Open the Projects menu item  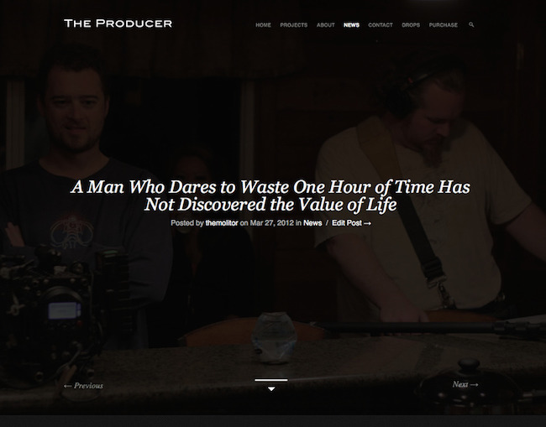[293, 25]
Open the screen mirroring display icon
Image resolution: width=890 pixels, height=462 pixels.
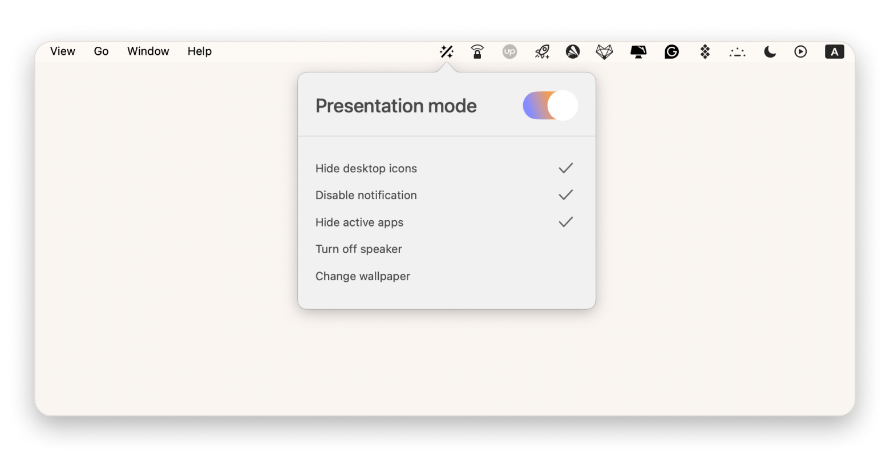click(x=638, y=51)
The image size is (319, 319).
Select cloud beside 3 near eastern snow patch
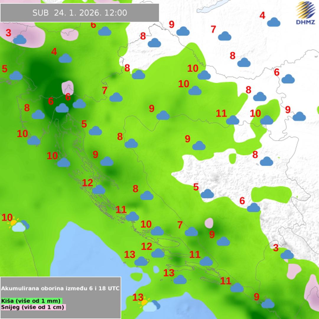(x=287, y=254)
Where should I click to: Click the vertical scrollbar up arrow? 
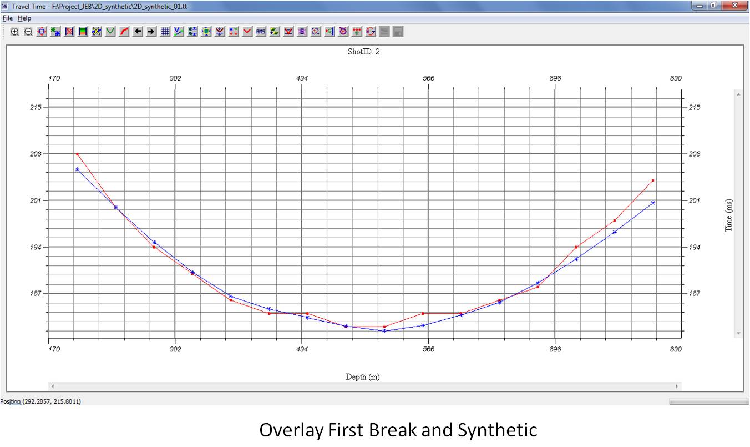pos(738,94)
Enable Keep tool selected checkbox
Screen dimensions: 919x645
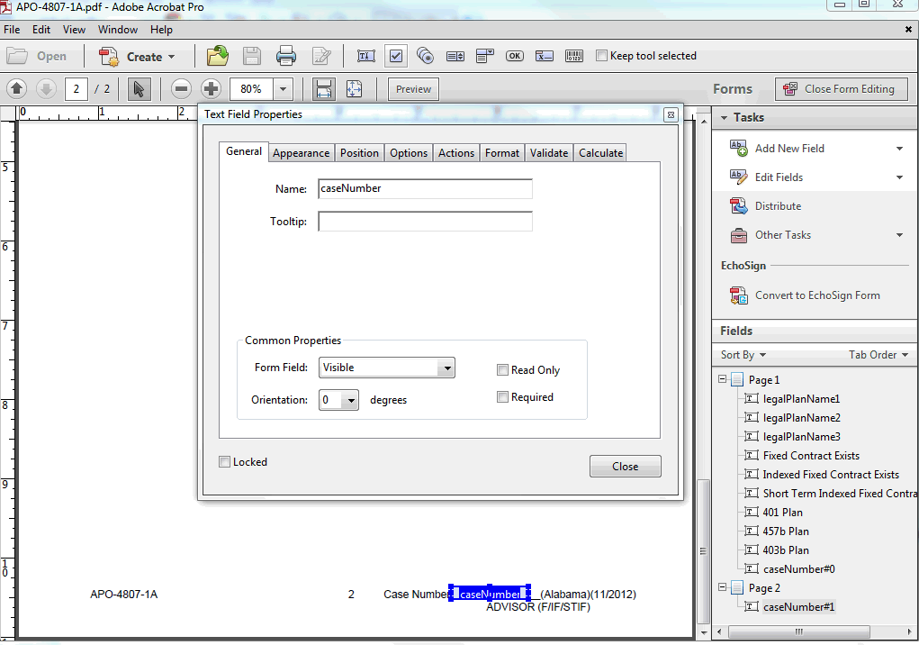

● ● ● ● ●

(Problem to work on): Repeat exactly and only the lines from the one holding "Open the screen mirroring display icon" through the final line of the entries; no pictures.

(Written solution):
Open the screen mirroring display icon
Image resolution: width=890 pixels, height=462 pixels.
click(x=638, y=51)
The image size is (319, 319).
Select cloud beside 3 near eastern snow patch
(x=287, y=254)
Where should I click to: Click the vertical scrollbar up arrow? 
pos(738,94)
Enable Keep tool selected checkbox
Screen dimensions: 919x645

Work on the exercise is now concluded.